──────── Material provided

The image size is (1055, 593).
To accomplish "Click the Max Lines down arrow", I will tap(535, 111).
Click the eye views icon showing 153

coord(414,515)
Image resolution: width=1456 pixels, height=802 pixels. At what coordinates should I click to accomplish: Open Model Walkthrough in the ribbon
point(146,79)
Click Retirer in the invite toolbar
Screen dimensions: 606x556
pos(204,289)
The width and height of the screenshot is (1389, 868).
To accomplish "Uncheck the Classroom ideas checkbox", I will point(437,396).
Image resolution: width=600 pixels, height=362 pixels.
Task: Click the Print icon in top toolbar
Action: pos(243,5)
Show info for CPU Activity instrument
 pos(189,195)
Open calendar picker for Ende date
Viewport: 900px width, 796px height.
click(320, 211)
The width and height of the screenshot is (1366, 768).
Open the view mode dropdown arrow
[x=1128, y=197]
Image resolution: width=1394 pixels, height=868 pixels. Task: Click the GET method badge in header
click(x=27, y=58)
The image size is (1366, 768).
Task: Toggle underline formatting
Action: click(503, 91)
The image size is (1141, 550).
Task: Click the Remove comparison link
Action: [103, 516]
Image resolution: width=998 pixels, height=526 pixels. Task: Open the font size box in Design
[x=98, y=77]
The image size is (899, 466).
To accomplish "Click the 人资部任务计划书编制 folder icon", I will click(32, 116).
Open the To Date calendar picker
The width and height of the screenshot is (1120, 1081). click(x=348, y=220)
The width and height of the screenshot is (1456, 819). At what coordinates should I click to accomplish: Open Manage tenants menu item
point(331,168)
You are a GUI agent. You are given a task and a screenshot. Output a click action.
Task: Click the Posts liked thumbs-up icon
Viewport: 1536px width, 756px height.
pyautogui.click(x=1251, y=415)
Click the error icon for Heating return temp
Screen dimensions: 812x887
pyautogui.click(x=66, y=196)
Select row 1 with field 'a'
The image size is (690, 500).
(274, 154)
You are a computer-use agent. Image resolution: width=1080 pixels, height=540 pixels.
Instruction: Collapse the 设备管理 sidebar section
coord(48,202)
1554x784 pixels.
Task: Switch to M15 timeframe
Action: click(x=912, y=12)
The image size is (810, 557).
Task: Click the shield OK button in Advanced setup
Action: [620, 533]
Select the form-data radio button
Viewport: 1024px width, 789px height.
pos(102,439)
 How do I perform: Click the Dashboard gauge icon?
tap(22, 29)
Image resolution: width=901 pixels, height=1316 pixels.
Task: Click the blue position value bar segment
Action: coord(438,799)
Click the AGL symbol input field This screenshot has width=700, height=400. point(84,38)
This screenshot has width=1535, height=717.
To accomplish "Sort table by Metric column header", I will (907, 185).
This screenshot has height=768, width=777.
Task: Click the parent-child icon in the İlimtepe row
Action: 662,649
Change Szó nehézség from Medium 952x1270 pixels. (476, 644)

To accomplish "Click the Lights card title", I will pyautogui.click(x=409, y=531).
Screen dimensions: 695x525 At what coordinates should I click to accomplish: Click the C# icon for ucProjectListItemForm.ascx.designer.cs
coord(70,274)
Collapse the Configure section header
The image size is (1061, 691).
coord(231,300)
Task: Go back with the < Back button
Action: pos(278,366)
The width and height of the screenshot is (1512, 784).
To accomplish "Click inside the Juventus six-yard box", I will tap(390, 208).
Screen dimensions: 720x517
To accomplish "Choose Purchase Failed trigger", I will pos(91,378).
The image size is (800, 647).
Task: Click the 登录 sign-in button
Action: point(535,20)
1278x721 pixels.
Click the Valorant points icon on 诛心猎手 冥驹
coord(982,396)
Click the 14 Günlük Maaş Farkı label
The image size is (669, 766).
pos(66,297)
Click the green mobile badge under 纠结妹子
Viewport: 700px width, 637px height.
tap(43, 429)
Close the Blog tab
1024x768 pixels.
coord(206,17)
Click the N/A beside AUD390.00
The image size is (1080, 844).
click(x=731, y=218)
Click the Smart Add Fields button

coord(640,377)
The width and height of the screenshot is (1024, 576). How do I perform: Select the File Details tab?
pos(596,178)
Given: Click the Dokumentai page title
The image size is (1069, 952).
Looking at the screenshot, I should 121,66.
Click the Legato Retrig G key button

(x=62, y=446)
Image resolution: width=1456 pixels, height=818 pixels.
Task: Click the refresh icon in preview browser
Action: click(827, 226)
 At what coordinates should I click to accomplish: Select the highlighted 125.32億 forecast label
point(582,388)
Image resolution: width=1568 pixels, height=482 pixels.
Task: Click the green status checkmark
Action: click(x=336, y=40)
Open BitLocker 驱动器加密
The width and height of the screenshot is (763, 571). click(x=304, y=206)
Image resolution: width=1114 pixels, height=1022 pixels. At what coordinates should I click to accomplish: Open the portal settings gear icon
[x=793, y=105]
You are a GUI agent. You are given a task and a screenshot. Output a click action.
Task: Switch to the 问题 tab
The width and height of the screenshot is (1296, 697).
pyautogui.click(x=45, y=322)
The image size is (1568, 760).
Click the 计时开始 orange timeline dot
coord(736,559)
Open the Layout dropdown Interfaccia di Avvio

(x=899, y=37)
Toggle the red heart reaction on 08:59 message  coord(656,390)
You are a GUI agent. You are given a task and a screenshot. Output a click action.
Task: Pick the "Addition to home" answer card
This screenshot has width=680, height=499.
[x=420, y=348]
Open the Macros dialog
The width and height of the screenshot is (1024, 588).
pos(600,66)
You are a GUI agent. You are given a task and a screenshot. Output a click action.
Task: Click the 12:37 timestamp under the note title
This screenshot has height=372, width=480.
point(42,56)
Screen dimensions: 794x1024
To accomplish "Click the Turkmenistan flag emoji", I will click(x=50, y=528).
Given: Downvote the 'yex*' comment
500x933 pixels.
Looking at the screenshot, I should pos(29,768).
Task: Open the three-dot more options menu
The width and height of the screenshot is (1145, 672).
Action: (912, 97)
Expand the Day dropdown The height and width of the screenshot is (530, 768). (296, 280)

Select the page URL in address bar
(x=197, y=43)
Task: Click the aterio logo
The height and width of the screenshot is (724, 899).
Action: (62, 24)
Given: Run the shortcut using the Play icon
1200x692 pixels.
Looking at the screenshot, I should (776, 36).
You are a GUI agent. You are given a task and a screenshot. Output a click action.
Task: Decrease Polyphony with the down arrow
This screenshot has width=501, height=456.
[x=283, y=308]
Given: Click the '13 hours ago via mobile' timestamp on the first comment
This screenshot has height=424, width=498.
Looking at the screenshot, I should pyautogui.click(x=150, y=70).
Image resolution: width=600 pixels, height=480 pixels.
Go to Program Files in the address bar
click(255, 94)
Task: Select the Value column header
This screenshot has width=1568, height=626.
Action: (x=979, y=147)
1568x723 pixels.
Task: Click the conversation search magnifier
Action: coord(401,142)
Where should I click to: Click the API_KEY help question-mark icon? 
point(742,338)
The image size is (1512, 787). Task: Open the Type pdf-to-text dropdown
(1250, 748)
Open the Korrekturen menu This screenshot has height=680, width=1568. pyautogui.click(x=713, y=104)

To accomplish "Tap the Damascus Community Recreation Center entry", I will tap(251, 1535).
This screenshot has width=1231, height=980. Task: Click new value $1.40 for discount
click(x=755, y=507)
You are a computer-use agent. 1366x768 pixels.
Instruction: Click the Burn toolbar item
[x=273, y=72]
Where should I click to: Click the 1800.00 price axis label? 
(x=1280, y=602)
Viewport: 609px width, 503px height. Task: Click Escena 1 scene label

────────────────

> About this exercise
Nothing is to be left out; every record above must be repeated exactly.

> Response for this exercise
The image size is (1055, 593).
To accomplish "Click the Max Lines down arrow", I will tap(535, 111).
Click the eye views icon showing 153

coord(414,515)
Image resolution: width=1456 pixels, height=802 pixels. At what coordinates should I click to accomplish: Open Model Walkthrough in the ribbon
point(146,79)
Click Retirer in the invite toolbar
Screen dimensions: 606x556
pos(204,289)
The width and height of the screenshot is (1389, 868).
To accomplish "Uncheck the Classroom ideas checkbox", I will point(437,396).
Image resolution: width=600 pixels, height=362 pixels.
Task: Click the Print icon in top toolbar
Action: pos(243,5)
Show info for CPU Activity instrument
 pos(189,195)
Open calendar picker for Ende date
Viewport: 900px width, 796px height.
click(320, 211)
The width and height of the screenshot is (1366, 768).
Open the view mode dropdown arrow
[x=1128, y=197]
Image resolution: width=1394 pixels, height=868 pixels. Task: Click the GET method badge in header
click(x=27, y=58)
The image size is (1366, 768).
Task: Toggle underline formatting
Action: click(503, 91)
The image size is (1141, 550).
Task: Click the Remove comparison link
Action: [103, 516]
Image resolution: width=998 pixels, height=526 pixels. Task: Open the font size box in Design
[x=98, y=77]
The image size is (899, 466).
To accomplish "Click the 人资部任务计划书编制 folder icon", I will click(32, 116).
Open the To Date calendar picker
The width and height of the screenshot is (1120, 1081). click(x=348, y=220)
The width and height of the screenshot is (1456, 819). At what coordinates should I click to accomplish: Open Manage tenants menu item
point(331,168)
You are a GUI agent. You are given a task and a screenshot. Output a click action.
Task: Click the Posts liked thumbs-up icon
Viewport: 1536px width, 756px height.
pyautogui.click(x=1251, y=415)
Click the error icon for Heating return temp
Screen dimensions: 812x887
pyautogui.click(x=66, y=196)
Select row 1 with field 'a'
The image size is (690, 500).
(274, 154)
You are a computer-use agent. Image resolution: width=1080 pixels, height=540 pixels.
Instruction: Collapse the 设备管理 sidebar section
coord(48,202)
1554x784 pixels.
Task: Switch to M15 timeframe
Action: click(x=912, y=12)
The image size is (810, 557).
Task: Click the shield OK button in Advanced setup
Action: [620, 533]
Select the form-data radio button
Viewport: 1024px width, 789px height.
pos(102,439)
 How do I perform: Click the Dashboard gauge icon?
tap(22, 29)
Image resolution: width=901 pixels, height=1316 pixels.
Task: Click the blue position value bar segment
Action: coord(438,799)
Click the AGL symbol input field This screenshot has width=700, height=400. point(84,38)
This screenshot has width=1535, height=717.
To accomplish "Sort table by Metric column header", I will (907, 185).
This screenshot has height=768, width=777.
Task: Click the parent-child icon in the İlimtepe row
Action: 662,649
Change Szó nehézség from Medium 952x1270 pixels. (476, 644)

To accomplish "Click the Lights card title", I will pyautogui.click(x=409, y=531).
Screen dimensions: 695x525 At what coordinates should I click to accomplish: Click the C# icon for ucProjectListItemForm.ascx.designer.cs
coord(70,274)
Collapse the Configure section header
The image size is (1061, 691).
coord(231,300)
Task: Go back with the < Back button
Action: pos(278,366)
The width and height of the screenshot is (1512, 784).
To accomplish "Click inside the Juventus six-yard box", I will tap(390, 208).
Screen dimensions: 720x517
To accomplish "Choose Purchase Failed trigger", I will pos(91,378).
The image size is (800, 647).
Task: Click the 登录 sign-in button
Action: point(535,20)
1278x721 pixels.
Click the Valorant points icon on 诛心猎手 冥驹
coord(982,396)
Click the 14 Günlük Maaş Farkı label
The image size is (669, 766).
pos(66,297)
Click the green mobile badge under 纠结妹子
Viewport: 700px width, 637px height.
tap(43, 429)
Close the Blog tab
1024x768 pixels.
coord(206,17)
Click the N/A beside AUD390.00
The image size is (1080, 844).
click(x=731, y=218)
Click the Smart Add Fields button

coord(640,377)
The width and height of the screenshot is (1024, 576). How do I perform: Select the File Details tab?
pos(596,178)
Given: Click the Dokumentai page title
The image size is (1069, 952).
Looking at the screenshot, I should 121,66.
Click the Legato Retrig G key button

(x=62, y=446)
Image resolution: width=1456 pixels, height=818 pixels.
Task: Click the refresh icon in preview browser
Action: click(827, 226)
 At what coordinates should I click to accomplish: Select the highlighted 125.32億 forecast label
point(582,388)
Image resolution: width=1568 pixels, height=482 pixels.
Task: Click the green status checkmark
Action: click(x=336, y=40)
Open BitLocker 驱动器加密
The width and height of the screenshot is (763, 571). click(x=304, y=206)
Image resolution: width=1114 pixels, height=1022 pixels. At what coordinates should I click to accomplish: Open the portal settings gear icon
[x=793, y=105]
You are a GUI agent. You are given a task and a screenshot. Output a click action.
Task: Switch to the 问题 tab
The width and height of the screenshot is (1296, 697).
pyautogui.click(x=45, y=322)
The image size is (1568, 760).
Click the 计时开始 orange timeline dot
coord(736,559)
Open the Layout dropdown Interfaccia di Avvio

(x=899, y=37)
Toggle the red heart reaction on 08:59 message  coord(656,390)
You are a GUI agent. You are given a task and a screenshot. Output a click action.
Task: Pick the "Addition to home" answer card
This screenshot has width=680, height=499.
[x=420, y=348]
Open the Macros dialog
The width and height of the screenshot is (1024, 588).
pos(600,66)
You are a GUI agent. You are given a task and a screenshot. Output a click action.
Task: Click the 12:37 timestamp under the note title
This screenshot has height=372, width=480.
point(42,56)
Screen dimensions: 794x1024
To accomplish "Click the Turkmenistan flag emoji", I will click(x=50, y=528).
Given: Downvote the 'yex*' comment
500x933 pixels.
Looking at the screenshot, I should pos(29,768).
Task: Open the three-dot more options menu
The width and height of the screenshot is (1145, 672).
Action: (912, 97)
Expand the Day dropdown The height and width of the screenshot is (530, 768). (296, 280)

Select the page URL in address bar
(x=197, y=43)
Task: Click the aterio logo
The height and width of the screenshot is (724, 899).
Action: (62, 24)
Given: Run the shortcut using the Play icon
1200x692 pixels.
Looking at the screenshot, I should (776, 36).
You are a GUI agent. You are given a task and a screenshot. Output a click action.
Task: Decrease Polyphony with the down arrow
This screenshot has width=501, height=456.
[x=283, y=308]
Given: Click the '13 hours ago via mobile' timestamp on the first comment
This screenshot has height=424, width=498.
Looking at the screenshot, I should pyautogui.click(x=150, y=70).
Image resolution: width=600 pixels, height=480 pixels.
Go to Program Files in the address bar
click(255, 94)
Task: Select the Value column header
This screenshot has width=1568, height=626.
Action: (x=979, y=147)
1568x723 pixels.
Task: Click the conversation search magnifier
Action: coord(401,142)
Where should I click to: Click the API_KEY help question-mark icon? 
point(742,338)
The image size is (1512, 787). Task: Open the Type pdf-to-text dropdown
(1250, 748)
Open the Korrekturen menu This screenshot has height=680, width=1568. pyautogui.click(x=713, y=104)

To accomplish "Tap the Damascus Community Recreation Center entry", I will tap(251, 1535).
This screenshot has width=1231, height=980. Task: Click new value $1.40 for discount
click(x=755, y=507)
You are a computer-use agent. 1366x768 pixels.
Instruction: Click the Burn toolbar item
[x=273, y=72]
Where should I click to: Click the 1800.00 price axis label? 
(x=1280, y=602)
Viewport: 609px width, 503px height. Task: Click Escena 1 scene label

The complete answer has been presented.